Osman Nuri Topbaş Hocaefendi: "Bizler, hafız olamamanın hasretiyle öbür tarafa gideceğiz."

Kur'an'ı Kerim tilavetinin ardından kürsüye davet edilen Osman Nuri Topbaş Hocaefendi, "Bizler hafız olamamanın hasretiyle öbür tarafa gideceğiz. Sizler için büyük bir lütuf bu, elhamdülillah." dedi.

Untitled-1Osman Nuri Topbaş Hocaefendi, “Cenab-ı Hak bu müessesemize kıyamete kadar ömür ihsan eylesin. Şimdi salona girerken oturdum, hocamız Abdurrahman Efendi hatırıma geldi. Allah gani gani rahmet eylesin. O şu manzarayı görseydi herhalde bugün bir bayram yapardı. Cenab-ı Hakkın –elhamdülillah- hocalarımıza bir lütfu, vakfımıza bir lütfu… Cenab-ı Hakkın lütfuna müstağrak içindeyiz. İnşallah, cümlemize, müesseselerimize, vatanımıza, milletimize bütün İslam dünyasına buradaki –elhamdülillah- tilavetler bir rahmet olur inşallah. Cenab-ı Hakkın bize en büyük hediyesi Kur’an. Kur’an’ı Kerim ahir zaman ümmetine büyük bir rahmet tecellisi. Öğreten Cenab-ı Hak, lütfeden Cenab-ı Hak, ihsan eden Cenab-ı Hak, insanı yaradan Cenab-ı Hak… İnsan, Kur’an’la istikamet bulacak.

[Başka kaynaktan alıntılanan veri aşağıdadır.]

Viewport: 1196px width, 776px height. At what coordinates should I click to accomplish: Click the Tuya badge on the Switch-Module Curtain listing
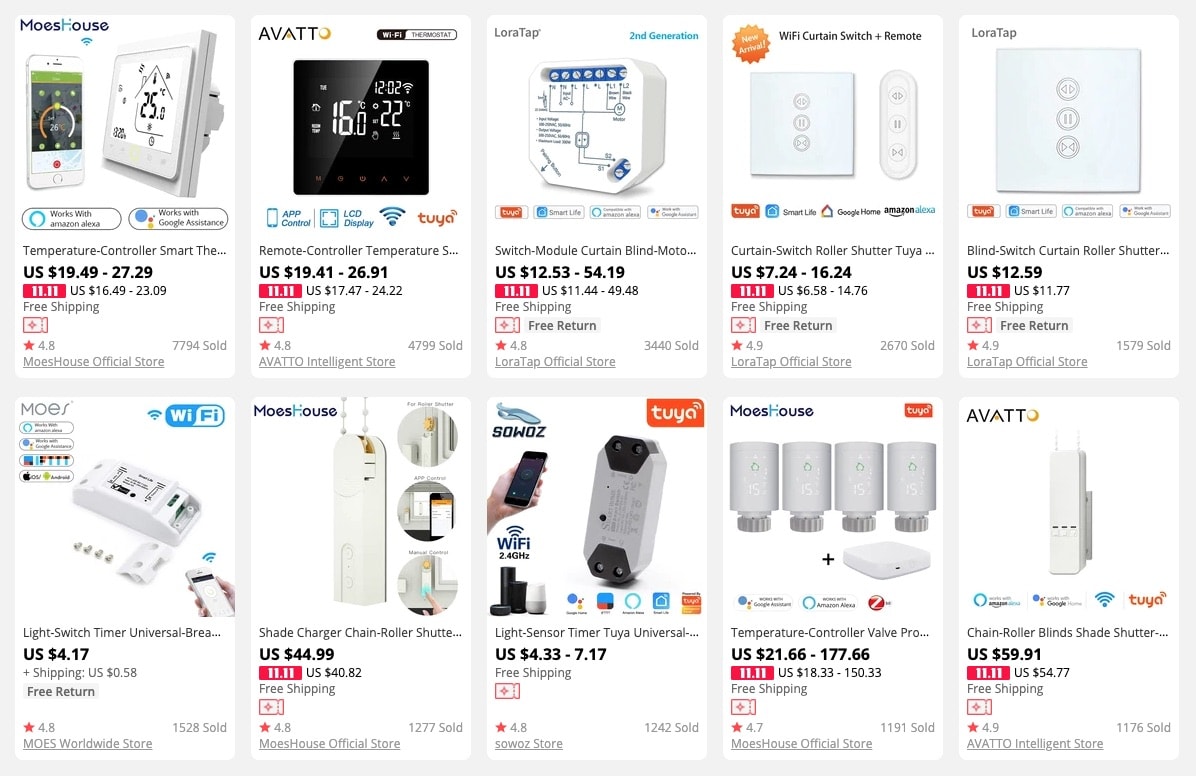point(511,211)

Samimi olarak şunu söyleyeyim: Tabi bizim zamanımızda böyle imkanlar yoktu. Az evvel de talebe kardeşlerimize onu söylüyordum.  Ve şunu da ifade edeyim: Bizler hafız olamamanın hasretiyle öbür tarafa gideceğiz. Sizler için büyük bir lütuf bu elhamdülillah. İnfak çok mühim. Kur’an’ı Kerim’de muhtelif 72 yerde geçiyor. En büyük infak da Kur’an’ı Kerim’i infak edebilmek, münfike olabilmek.  Cenab-ı Hak, inşallah büyük bir feyizle, ruhaniyetle bütün İslam dünyasına tevzi edebilmeyi nasip eylesin. Yine talebelerimize bunun bedelini ödeme Kur’an’ı Kerim’i yaşama, yaşatma, infak edebilme ve canlı bir Kur’an olarak yaşayabilmeyi Cenab-ı Hak inşallah muvaffak eyler.  Cenab-ı Hak bütün hocalarımızdan sizlerden, yapanlardan, sebep olanlardan razı olsun. Tebrik ediyoruz. Allah mübarek eylesin.” dedi.

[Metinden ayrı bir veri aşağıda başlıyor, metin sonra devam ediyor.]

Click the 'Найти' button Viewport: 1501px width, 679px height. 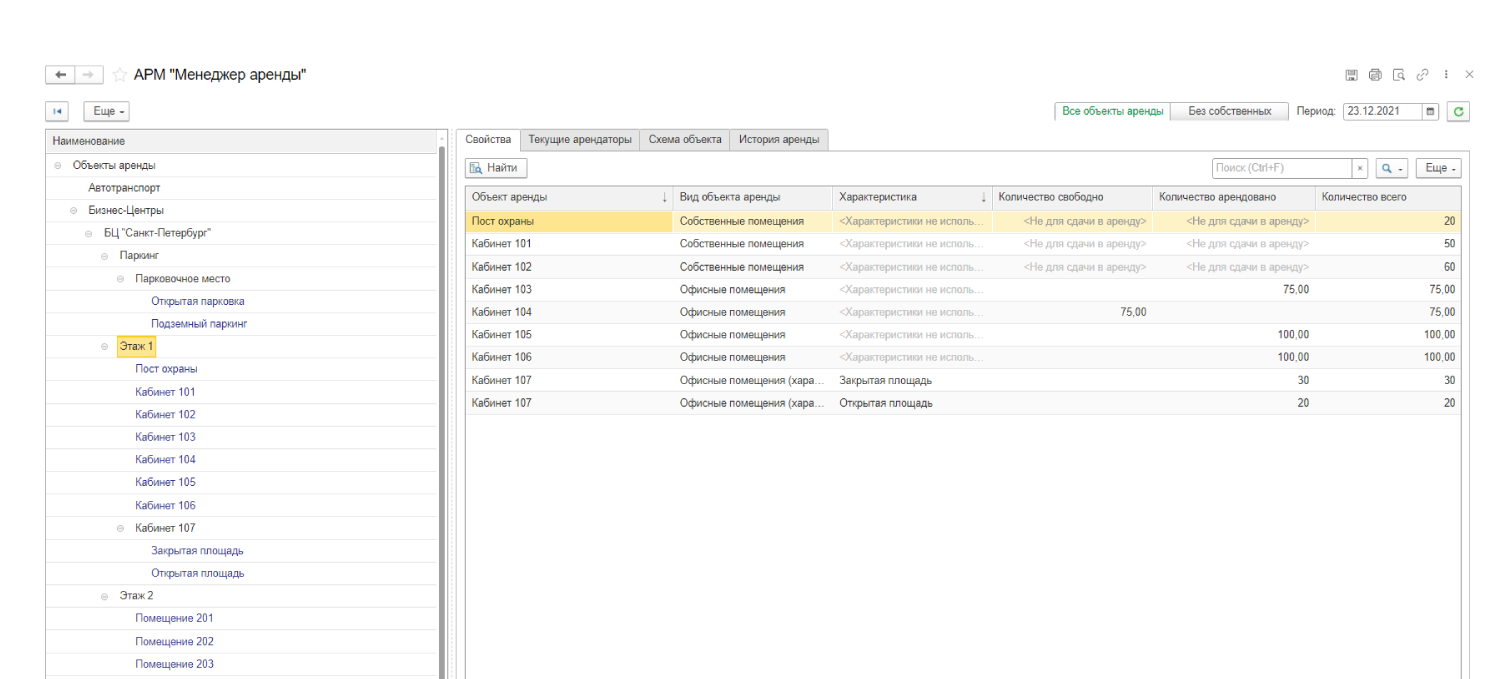[494, 168]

MÜSLÜMAN "KUR'ÂN'I OKURSA" KUR'ÂN ONUN KİTABI OLUR 

Konuşmasını yapmak üzere daha sonra kürsüye davet edilen Fatih Çollak Hoca’da “Kur’an Ehli Olmak” başlıklı kısa bir açılış konuşması yaptı. Konuşmasında “Kur’an okunan kitap demektir. Müslüman Kur’an’ı okursa Kur’an onun kitabı olur. Okumazsa onun kitabı olup olmadığı tartışılır. Kur’an’ı Kerim kendisini bize tanıtırken “en doğru” değil, “tek doğru” kitap olarak tanıtır. Kur’an’ı Kerim, kendisini bize tanıtırken “sözlerin en güzeli” olarak tanıtır. “Tek doğru” olan kitabın “en doğru” olan kitabın kendine has doğru okunması da zaruridir. Ayetler bize bunu ifade eder. Bunun için ehliyet gereklidir. Allah’ın kelamı, ahkamı ile ahlakı ile muhafazası onu önce doğru okumak ile dosdoğru anlamak ile ve olduğu gibi yaşamak ile tahakkuk edecek bir kitaptır. Ben, Ahmed Bin Hanbel’in müsnetinde rivayet edilen bir hadisi sizlerle paylaştıktan sonra konuşmamı sonlandıracağım.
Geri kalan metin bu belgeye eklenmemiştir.